There is also the strong chance that government coercion won't be necessary. Banks make money by making loans, but in recent months the commercial lending process has been disrupted by a hard freeze in interbank lending.

Interbank loans, which are generally provided for periods as short as overnight, is the essential lubricant in the overall lending market. It allows banks to make longer-term mortgage, business and personal loans without worrying that doing so will leave them unable to cover their daily cash needs.

The credit crisis originated in part because banks lost confidence that their lending partners were healthy enough to pay them back. The interbank market began to seize up, and consequently banks became reluctant to make long-term consumer and business loans.

"Banks have been afraid to lend to each other because they don't know who's going to be around," said former New York State Banking Commissioner Muriel Siebert, the head of a Wall Street brokerage firm.

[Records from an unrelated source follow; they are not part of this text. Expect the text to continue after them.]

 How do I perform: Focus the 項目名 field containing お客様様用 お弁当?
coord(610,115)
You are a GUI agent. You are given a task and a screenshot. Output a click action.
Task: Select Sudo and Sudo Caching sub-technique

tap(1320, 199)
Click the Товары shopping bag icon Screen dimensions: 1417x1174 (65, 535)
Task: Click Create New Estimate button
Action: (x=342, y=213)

The government's program, which includes guarantees for almost all bank deposits while cushioning banks against loan losses by injecting new capital into them, is designed to restore this damaged confidence.

With the interbank market showing signs of recovery, banks will no longer have an incentive to hoard the government's cash.

"Banks need to earn revenue," observed Jerry Marlatt, a corporate finance expert at the Clifford Chance law firm in New York. "The only place that revenue comes from is making loans."

Banks could park the government's capital in ultrasafe Treasury securities "for a couple of months," he said, but those securities earn minimal interest.

"In the long run, it would generate enormous losses if it's just sitting there. It's just not in the banks' interest not to put their money out into the community."